🤖 AI Summary
To address the trade-off between information accuracy and response latency in networked large language model (LLM) systems, this paper proposes a joint optimization framework based on a three-tier architecture comprising end users, a central task processor, and multiple groups of topic-specialized LLMs. The framework integrates dynamic task routing, binary classification-based query preprocessing, and multi-model response aggregation to achieve coordinated optimization. Its key contribution is the identification and empirical validation of a novel phenomenon: topic-specialized LLMs with comparable individual performance yield significantly higher accuracy gains under response aggregation. Simulation results demonstrate that the proposed method consistently achieves higher aggregated accuracy than any single constituent model while maintaining low end-to-end latency.
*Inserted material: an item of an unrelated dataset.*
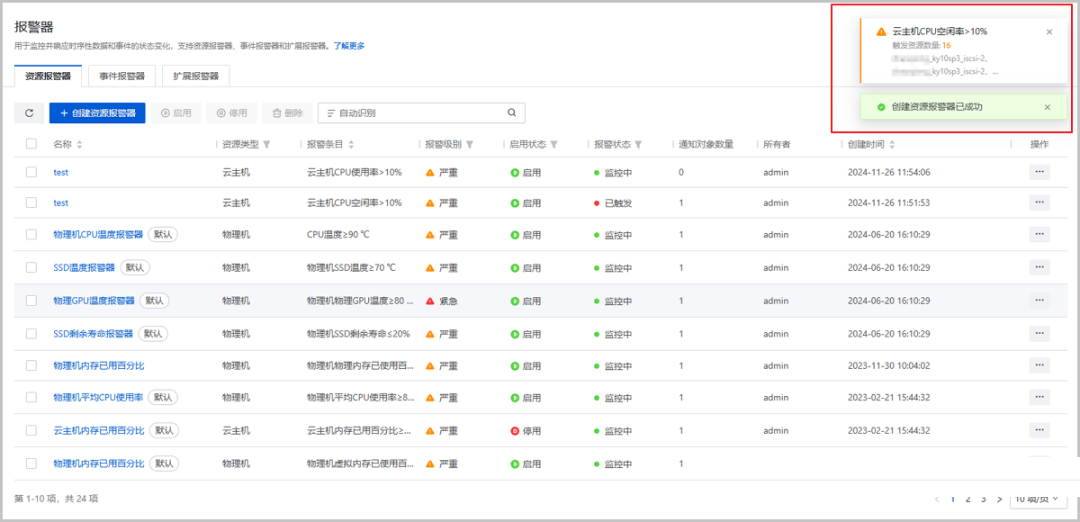Click the refresh icon button
Screen dimensions: 1080x522
(29, 114)
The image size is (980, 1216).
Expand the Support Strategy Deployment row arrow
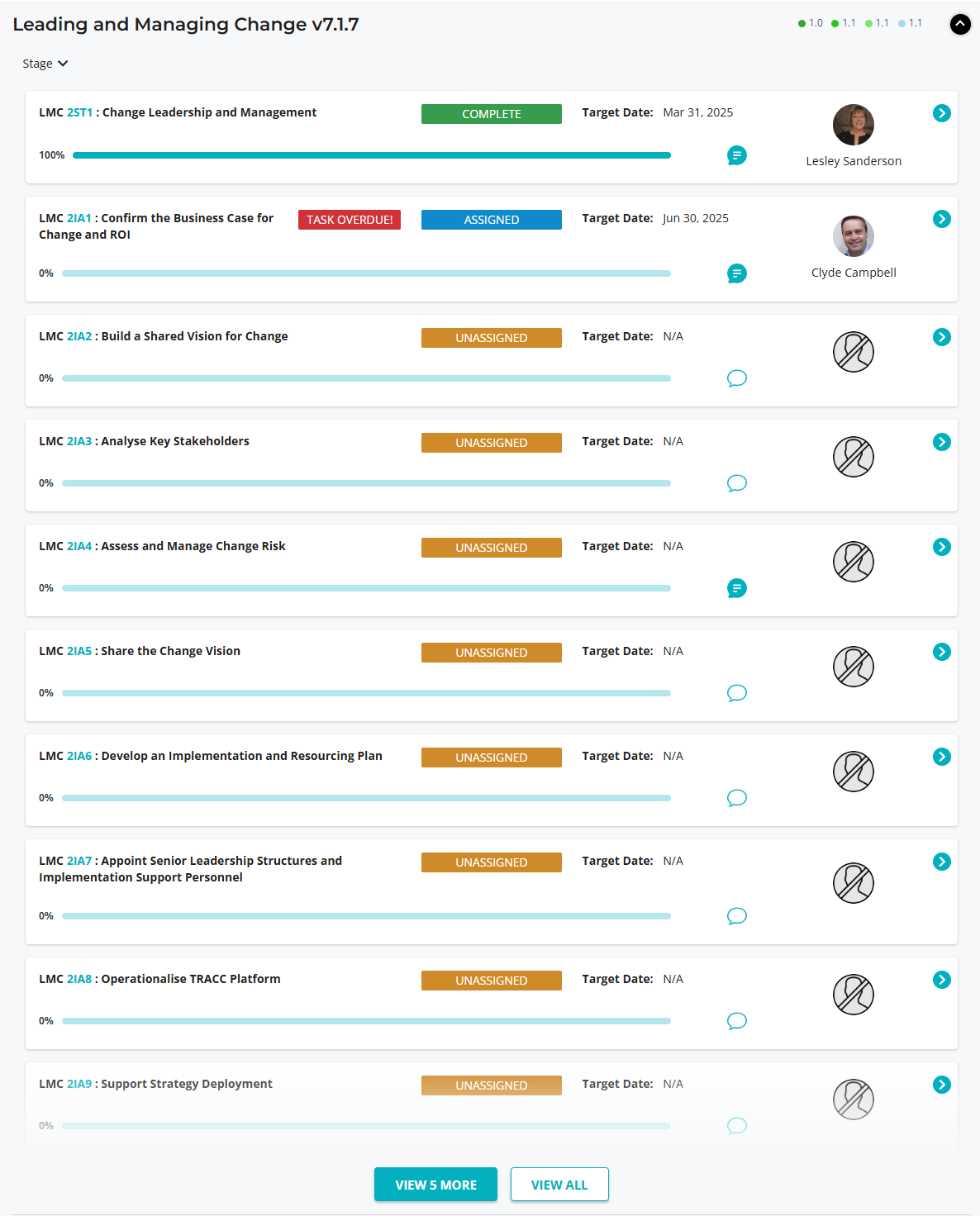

Notably, accuracy improvements are most pronounced when baseline model capabilities are similar—establishing a new paradigm for efficient collaboration within specialized LLM ensembles.
📝 Abstract
Recent advancements in Large Language Models (LLMs) have transformed many fields including scientific discovery, content generation, biomedical text mining, and educational technology. However, the substantial requirements for training data, computational resources, and energy consumption pose significant challenges for their practical deployment. A promising alternative is to leverage smaller, specialized language models and aggregate their outputs to improve overall response quality. In this work, we investigate a networked LLM system composed of multiple users, a central task processor, and clusters of topic-specialized LLMs. Each user submits categorical binary (true/false) queries, which are routed by the task processor to a selected cluster of $m$ LLMs. After gathering individual responses, the processor returns a final aggregated answer to the user. We characterize both the information accuracy and response timeliness in this setting, and formulate a joint optimization problem to balance these two competing objectives. Our extensive simulations demonstrate that the aggregated responses consistently achieve higher accuracy than those of individual LLMs. Notably, this improvement is more significant when the participating LLMs exhibit similar standalone performance.